Uma reportagem publicada pela revista Piauí nesta terça-feira (2) trouxe novos desdobramentos envolvendo a trajetória empresarial da WePink, marca de cosméticos associada à influenciadora Virginia Fonseca.
A publicação aponta que a origem do negócio remete a uma empresa da qual participou Karen Mori, conhecida como "Japa do PCC".
Segundo a apuração, antes do surgimento da WePink existia a Pink Lash, empreendimento que serviu de base para a criação da atual marca.
Na época, Karen Mori integrava a sociedade ao lado de Samara Martins e Thiago Stabile, empresários que atualmente mantêm parceria comercial com Virginia.
Em entrevista à revista, Mori afirmou ter investido R$ 800 mil na inauguração da primeira unidade da Pink Lash, aberta em São Paulo em 2017.
De acordo com seu relato, os recursos vieram da venda de um veículo pertencente ao então marido, Wagner Ferreira da Silva, conhecido como "Cabelo Duro".
Ele foi morto anos depois e é apontado por autoridades como integrante do Primeiro Comando da Capital (PCC).
A reportagem afirma ainda que Karen Mori participou das atividades iniciais da empresa e mantinha proximidade com os atuais sócios da influenciadora.
Conforme a publicação, a parceria empresarial foi encerrada quando o grupo passou a desenvolver a WePink em conjunto com Virginia Fonseca.
Virginia na mira da Polícia Federal
Além dos questionamentos relacionados à formação societária do negócio, a reportagem menciona uma investigação conduzida pela Polícia Federal.

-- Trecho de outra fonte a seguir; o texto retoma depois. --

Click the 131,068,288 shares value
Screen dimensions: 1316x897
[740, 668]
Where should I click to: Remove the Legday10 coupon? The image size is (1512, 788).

Segundo a publicação, a apuração teve origem em Relatórios de Inteligência Financeira (RIFs) produzidos pelo Conselho de Controle de Atividades Financeiras (Coaf), que teriam identificado movimentações consideradas atípicas envolvendo contas ligadas à influenciadora e a empresas relacionadas a ela.
O objetivo das autoridades, de acordo com a revista, é verificar a regularidade das operações financeiras, a procedência dos recursos movimentados e a eventual existência de crimes como lavagem de dinheiro.
Entre os pontos destacados pela reportagem está a atuação da AMP Pay Marketing e Negócios, apontada como a principal remetente dos valores analisados.
A publicação ressalta que a empresa opera sob o regime tributário do Simples Nacional, modalidade destinada a micro e pequenas empresas, circunstância que teria chamado a atenção dos investigadores diante do volume financeiro movimentado.